Short: Gemini CLI modified GNU APL's C++ code to integrate the Quad_FMT class.
Long: So I don't know C++. Lets start there. Still, I have dabbled a bit solely to do a few very limited, surgical changes to GNU APL to facilitate the trygnuapl website eg. there is no /dev/tty in the cloud. All the changes are very minor and all are on the, shall we say, periphery of the code's functionality.
But ⎕FMT was going to be at the heart of things. So I became a cut-n-paste monkey. I followed the pattern I found in the code for ⎕FFT to understand how an optional system function is stitched in.
I modified Id.def and Token.def. I modified Makefile.am to add in a
new source file. One make(1) later and I saw I had several unresolved
member functions from the UCS_string class. Seems Quad_FMT requires some
services that UCS_string doesn't provide. The missing member functions
are: length() find() find_first_of() find_first_not_of() assign()
substr(). These all seemed very straightforward going by the names.
How hard could it be?
size_t length() const { return size(); }
Ha! This was going to be easy. But then I got bogged down mainly because every little tyro modification of UCS_string.hh causes (almost) everything to be recompiled. And my machine is a wimp. And I have little patience* for computers that are slower than my brain.
Then I had an idea -- use the Gemini cli from Google's free cloud shell. Now I've run this gemini AI for real only once before. It was a last-gasp effort to surmount an obstacle when deploying a trygnuapl revision that turned out to be a bug in Google Cloud's infrastructure involving docker push with an updated tagged image from cloud shell to the artifact registry... (eyes glaze over here). Gemini didn't solve the problem, but it pointed me to a serviceable workaround.

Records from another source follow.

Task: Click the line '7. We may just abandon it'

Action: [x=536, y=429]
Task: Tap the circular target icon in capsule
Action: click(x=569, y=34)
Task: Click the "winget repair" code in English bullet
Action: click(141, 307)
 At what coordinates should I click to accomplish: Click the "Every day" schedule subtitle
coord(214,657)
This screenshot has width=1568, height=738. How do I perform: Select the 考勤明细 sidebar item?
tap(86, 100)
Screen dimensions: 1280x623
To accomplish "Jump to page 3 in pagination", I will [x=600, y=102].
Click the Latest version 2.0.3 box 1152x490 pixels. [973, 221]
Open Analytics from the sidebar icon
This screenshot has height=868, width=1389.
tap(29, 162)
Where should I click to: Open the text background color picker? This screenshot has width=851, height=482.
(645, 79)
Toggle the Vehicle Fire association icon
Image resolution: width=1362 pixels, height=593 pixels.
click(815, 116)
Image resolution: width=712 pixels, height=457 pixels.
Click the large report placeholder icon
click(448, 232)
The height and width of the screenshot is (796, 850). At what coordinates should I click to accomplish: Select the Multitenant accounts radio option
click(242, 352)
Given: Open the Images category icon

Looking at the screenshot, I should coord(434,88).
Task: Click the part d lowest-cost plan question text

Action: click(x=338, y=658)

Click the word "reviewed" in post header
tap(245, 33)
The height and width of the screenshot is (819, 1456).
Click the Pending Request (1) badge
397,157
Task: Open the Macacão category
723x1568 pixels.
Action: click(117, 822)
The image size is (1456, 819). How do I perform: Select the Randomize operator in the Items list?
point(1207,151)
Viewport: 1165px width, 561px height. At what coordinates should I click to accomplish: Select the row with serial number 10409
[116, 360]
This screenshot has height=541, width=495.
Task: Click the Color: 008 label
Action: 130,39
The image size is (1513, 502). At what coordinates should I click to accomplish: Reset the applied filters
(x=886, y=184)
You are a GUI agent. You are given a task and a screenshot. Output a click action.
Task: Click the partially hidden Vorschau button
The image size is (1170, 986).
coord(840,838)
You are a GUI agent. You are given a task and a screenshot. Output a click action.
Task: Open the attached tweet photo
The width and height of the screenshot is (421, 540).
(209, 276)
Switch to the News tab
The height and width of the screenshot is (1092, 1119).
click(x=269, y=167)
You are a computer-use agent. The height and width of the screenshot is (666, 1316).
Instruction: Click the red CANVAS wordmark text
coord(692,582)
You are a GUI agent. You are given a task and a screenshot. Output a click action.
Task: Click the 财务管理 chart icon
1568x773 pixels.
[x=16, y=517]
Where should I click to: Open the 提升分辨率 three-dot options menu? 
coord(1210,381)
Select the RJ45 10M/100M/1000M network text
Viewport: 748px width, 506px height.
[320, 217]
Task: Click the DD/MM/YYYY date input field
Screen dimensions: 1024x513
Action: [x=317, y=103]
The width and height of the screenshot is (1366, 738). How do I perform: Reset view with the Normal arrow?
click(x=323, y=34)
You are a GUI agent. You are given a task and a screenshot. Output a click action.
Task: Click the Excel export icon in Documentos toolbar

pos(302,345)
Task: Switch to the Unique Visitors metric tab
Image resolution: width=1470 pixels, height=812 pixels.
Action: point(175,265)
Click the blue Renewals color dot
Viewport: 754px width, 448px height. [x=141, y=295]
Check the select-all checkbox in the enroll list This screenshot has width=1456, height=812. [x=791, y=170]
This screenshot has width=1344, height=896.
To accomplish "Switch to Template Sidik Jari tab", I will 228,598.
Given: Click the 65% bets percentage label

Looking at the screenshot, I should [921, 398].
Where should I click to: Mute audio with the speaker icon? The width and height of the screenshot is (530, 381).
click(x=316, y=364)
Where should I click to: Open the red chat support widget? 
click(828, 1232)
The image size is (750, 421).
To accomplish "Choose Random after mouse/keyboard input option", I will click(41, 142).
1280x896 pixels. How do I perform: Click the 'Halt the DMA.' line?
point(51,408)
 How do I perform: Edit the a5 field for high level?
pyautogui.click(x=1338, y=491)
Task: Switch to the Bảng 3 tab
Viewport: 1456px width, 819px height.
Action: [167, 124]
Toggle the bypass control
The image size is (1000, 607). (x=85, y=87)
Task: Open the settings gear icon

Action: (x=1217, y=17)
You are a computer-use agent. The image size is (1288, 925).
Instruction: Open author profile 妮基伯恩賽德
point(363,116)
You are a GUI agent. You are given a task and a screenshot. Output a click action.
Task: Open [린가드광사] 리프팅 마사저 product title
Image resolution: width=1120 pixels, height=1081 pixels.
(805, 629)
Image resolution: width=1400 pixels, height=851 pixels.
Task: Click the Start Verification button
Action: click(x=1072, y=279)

Anyway, could this Gemini AI understand and modify C++? Yes. I typed into the cli what I thought Quad_FMT needed, using English, just like I would chat with a human co-worker. During this interaction, I learned several of the missing member functions have the same names as std::string functions. Was I too ignorant of C++ to not know about some --use-inheritance switch?
It turns out Gemini will modify the code for you, after telling you its plan, displaying the deltas, and asking for your OK. So I press 'y' because what's to lose**? It's just bits on a disk.
And sure enough, the AI-designed, coded, and modified additions to the UCS_string class compiled fine on the first try. That got me past the unresolved symbols. Then a few other missing things were addressed by resuming the aforementioned monkey persona. The files include SystemVariable.def, QuadFunction.cc, Workspace.cc and Archive.cc which were summarily adjusted.
If I did this the hard way, at least I learned. Advice to further my learning is most welcome. I'm half expecting someone to say, "compile -fPIC, place the .so in/this/dir and GNU APL will pick it up automatically."
The take away is: AIs are useful coding helpers now, today, for real in Jan 2026. To a guy who once accessed UNIX via parity and stop bits, I find this revelation stunning.
* Larry Wall encourages coders to develop the three great virtues of a programmer: laziness, impatience, and hubris.
** one day, someone will press 'y' and Skynet will be born.